2. The renin and angiotensin systems help to maintain the balance of sodium and water in the body. What other functions do these systems serve?
- A. Regulating hemoglobin levels
- B. Maintaining a healthy blood volume
- C. Releasing platelets when tissues are injured
- D. Lowering blood volumes
Correct answer: B
Rationale: The correct answer is B: Maintaining a healthy blood volume. The renin and angiotensin systems not only help to regulate sodium and water balance in the body but also play a crucial role in maintaining an adequate blood volume. This is essential for normal blood pressure regulation and overall cardiovascular health. Choices A, C, and D are incorrect because hemoglobin levels are primarily regulated by the bone marrow and erythropoietin, platelets are released in response to blood vessel injury by a different mechanism, and the systems do not focus on lowering blood volumes but rather on maintaining them.
3. How should signs of infection in a post-surgical patient be assessed?

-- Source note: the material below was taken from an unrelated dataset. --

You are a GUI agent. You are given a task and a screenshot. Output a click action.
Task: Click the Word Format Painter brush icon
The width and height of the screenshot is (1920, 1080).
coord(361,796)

- A. Check the surgical site
- B. Check the patient's vital signs
- C. Monitor for fever
- D. Check for abnormal breath sounds
Correct answer: A
Rationale: Assessing the surgical site is crucial in identifying early signs of infection post-surgery. Changes such as redness, swelling, warmth, or drainage may indicate an infection developing. While monitoring vital signs and fever are important in infection assessment, they are general indicators and may not show localized signs at the surgical site. Checking for abnormal breath sounds is more relevant when assessing respiratory issues rather than infection at the surgical site.
4. The surgical mask the perioperative nurse is wearing becomes moist. Which action will the perioperative nurse take next?

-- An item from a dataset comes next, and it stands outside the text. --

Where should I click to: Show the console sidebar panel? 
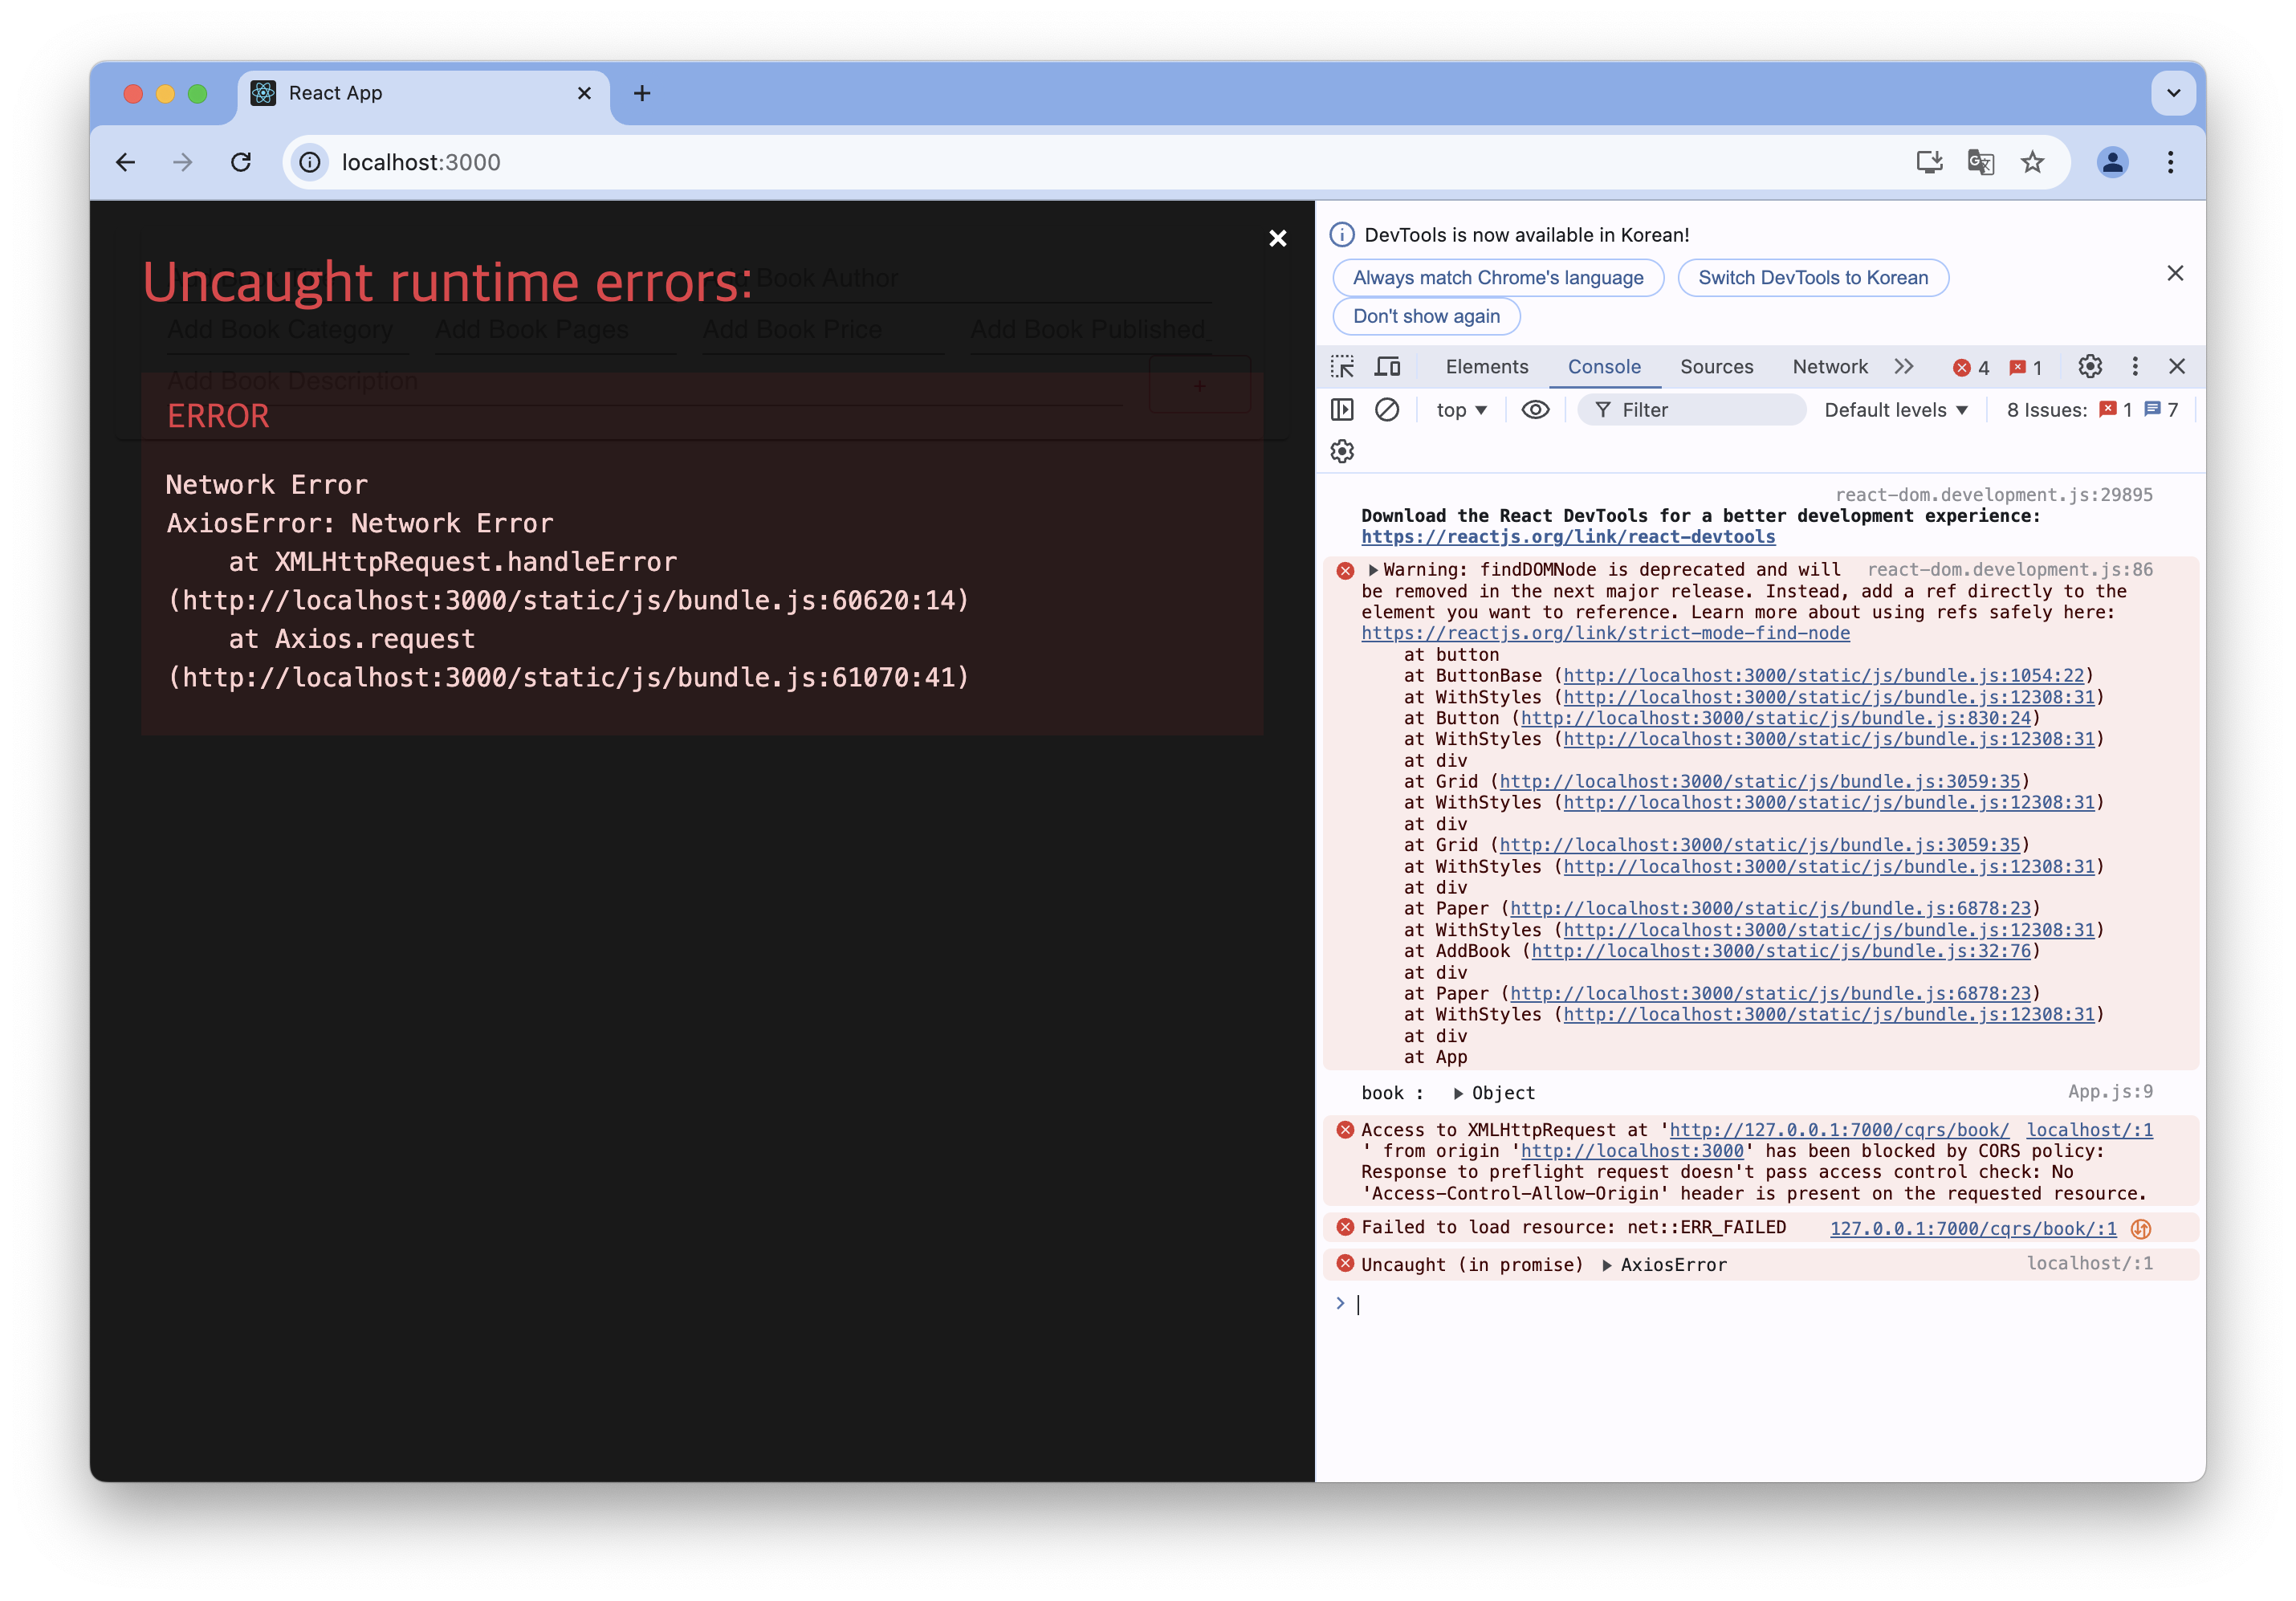coord(1342,410)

- A. Do not change the mask if the nurse is comfortable.
- B. Change the mask when relieved by the next shift.
- C. Apply a new mask.
- D. Reapply the mask after it air-dries.
Correct answer: C
Rationale: When a surgical mask becomes moist, it loses its effectiveness as a barrier against microorganisms. Therefore, the perioperative nurse should apply a new mask. Choice A is incorrect because a moist mask should not be continued to be worn even if the nurse is comfortable. Choice B is not the best course of action as the mask should be changed immediately when it becomes moist. Choice D is also incorrect as waiting for the mask to air-dry is not recommended due to the loss of barrier effectiveness.
5. A nurse is caring for an immobile client. What is the priority assessment of this client?
- A. Palpate for edema
- B. Auscultate for bowel sounds
- C. Inspect the skin for injury
- D. Auscultation of lung sounds
Correct answer: C
Rationale: Inspecting the skin for injury is crucial to prevent pressure ulcers and other complications in immobile clients.